I would be interested if you named a few, and whether there’s any evidence of their usefulness.
If that’s the case the question becomes should she really be allowed to do that. I have no problem with that if the system allows for the patient being completely responsible for taking those drugs, but I don’t think any doctor or insurance company should be expected to take the fall for her. If the drug isn’t well documented and she doesn’t take part in a trial, I think she should finance treatment for any complications herself, and that could easily get more expensive than she can afford.
Her complaints are not the usual ones about the American system. What leads you to believe that it would be different elsewhere? The insurance companies add a gatekeeper, but it’s not the only one.
If she complained that the system simply denied her what she wanted, I’d find it quite plausible that there is more to the story. But instead she says that it is a struggle every month. What could be the other side to that story?
I only have a really vague idea of what those are.
I’m a doctor from Finland, and don’t think she would have similar problems here, if she really needed those hormones. Does something lead you to believe it wouldn’t be different elsewhere?
That’s what I find weird too. I can’t imagine why that would happen, at least in my country. I’ve never even heard of the kinds of complaints she has.

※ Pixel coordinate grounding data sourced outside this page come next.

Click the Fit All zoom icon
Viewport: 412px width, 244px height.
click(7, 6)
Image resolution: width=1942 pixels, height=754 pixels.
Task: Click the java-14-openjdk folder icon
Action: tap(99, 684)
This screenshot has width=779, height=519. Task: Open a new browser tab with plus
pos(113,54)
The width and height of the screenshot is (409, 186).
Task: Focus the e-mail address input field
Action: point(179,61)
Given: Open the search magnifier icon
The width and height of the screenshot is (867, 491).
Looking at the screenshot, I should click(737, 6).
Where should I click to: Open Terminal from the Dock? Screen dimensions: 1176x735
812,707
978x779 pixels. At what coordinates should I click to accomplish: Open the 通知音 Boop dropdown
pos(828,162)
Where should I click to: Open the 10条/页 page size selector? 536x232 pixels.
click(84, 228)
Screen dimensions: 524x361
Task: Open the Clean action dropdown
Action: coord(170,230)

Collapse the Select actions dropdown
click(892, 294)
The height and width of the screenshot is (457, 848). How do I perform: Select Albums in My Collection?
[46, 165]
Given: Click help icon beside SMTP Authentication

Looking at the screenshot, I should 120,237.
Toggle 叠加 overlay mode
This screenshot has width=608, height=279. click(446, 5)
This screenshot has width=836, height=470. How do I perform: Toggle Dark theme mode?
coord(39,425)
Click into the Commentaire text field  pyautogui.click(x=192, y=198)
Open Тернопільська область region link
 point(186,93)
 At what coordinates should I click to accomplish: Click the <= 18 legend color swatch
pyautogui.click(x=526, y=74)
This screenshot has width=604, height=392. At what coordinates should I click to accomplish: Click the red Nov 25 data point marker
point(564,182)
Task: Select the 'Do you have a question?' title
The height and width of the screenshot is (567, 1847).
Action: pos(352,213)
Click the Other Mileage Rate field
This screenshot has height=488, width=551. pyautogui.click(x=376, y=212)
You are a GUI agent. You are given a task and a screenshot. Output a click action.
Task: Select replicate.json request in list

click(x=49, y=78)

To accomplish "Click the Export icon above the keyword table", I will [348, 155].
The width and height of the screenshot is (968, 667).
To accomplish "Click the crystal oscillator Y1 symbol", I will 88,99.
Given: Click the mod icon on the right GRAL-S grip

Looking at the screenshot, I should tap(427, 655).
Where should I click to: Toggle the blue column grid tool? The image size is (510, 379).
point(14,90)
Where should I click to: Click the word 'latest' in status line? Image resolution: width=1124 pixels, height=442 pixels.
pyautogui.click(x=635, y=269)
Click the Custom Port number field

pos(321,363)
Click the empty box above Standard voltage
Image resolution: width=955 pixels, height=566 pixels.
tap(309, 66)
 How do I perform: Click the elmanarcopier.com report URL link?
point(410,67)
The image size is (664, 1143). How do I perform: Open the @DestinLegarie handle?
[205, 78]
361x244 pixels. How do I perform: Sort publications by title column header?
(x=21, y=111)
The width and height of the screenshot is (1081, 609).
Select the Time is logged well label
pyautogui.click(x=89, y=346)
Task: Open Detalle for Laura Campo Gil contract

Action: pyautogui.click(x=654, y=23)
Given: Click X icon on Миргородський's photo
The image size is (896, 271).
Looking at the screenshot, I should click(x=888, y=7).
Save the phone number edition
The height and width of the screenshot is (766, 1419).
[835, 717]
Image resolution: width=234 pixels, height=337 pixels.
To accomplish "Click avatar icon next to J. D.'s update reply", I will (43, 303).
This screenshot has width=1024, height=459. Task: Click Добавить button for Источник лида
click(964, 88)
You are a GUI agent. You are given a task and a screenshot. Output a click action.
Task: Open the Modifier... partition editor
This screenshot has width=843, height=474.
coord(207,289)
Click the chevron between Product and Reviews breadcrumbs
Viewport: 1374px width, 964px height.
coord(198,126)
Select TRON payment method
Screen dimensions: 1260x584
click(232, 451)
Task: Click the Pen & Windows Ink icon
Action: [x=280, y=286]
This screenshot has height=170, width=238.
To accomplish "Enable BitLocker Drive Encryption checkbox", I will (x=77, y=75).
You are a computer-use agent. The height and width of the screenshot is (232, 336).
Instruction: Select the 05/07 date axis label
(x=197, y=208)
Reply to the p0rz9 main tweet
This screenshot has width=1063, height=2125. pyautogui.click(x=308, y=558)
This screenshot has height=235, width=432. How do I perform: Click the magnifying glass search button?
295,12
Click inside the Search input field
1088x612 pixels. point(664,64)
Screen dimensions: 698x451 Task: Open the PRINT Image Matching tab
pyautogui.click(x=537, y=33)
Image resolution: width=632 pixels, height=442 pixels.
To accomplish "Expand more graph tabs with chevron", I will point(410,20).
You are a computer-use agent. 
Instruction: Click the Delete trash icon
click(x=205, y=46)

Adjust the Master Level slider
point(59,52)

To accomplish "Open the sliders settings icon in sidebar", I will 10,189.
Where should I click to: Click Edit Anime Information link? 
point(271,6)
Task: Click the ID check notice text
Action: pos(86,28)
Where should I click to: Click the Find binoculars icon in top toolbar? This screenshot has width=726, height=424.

I don’t know, I’m not an endocrinologist. A wild guess amongst many: doctors really do have good reasons to believe she doesn’t need the amounts of hormones that she thinks she does (placebo), or even that they’re harmful. She could for example have a psychiatric diagnosis or lots of previous pointless visits recorded, which would strengthen this suspicion further. She would have to do doctor shopping to get her prescriptions renewed, which would make it a constant struggle.
I also find it weird the diagnosis took years when she had that severe symptoms.
I haven’t had much dealings with the medical profession, but her story didn’t seem wildly implausible to me—I have friends who’ve had a hard time, though not that bad, getting the care they need.
Anyone else care to weigh in on whether her story seemed implausible to them, or plausible but at the low quality medical care end of the spectrum?
From my POV, patients quite commonly have misconceptions about what conditions they have, what lead to their diagnosis, what treatments they’re getting or why and especially why they’re denied treatment. She seems reasonably intelligent and educated, so this is a bit less probable.
By the system I would mean the whole system consisting of communication between doctors and their colleagues and pharmacies, continuity of electronic patient histories, insurances, reimbursements and prescription policies etc. I’m saying that the problem could be in some of those parts, just to be clear.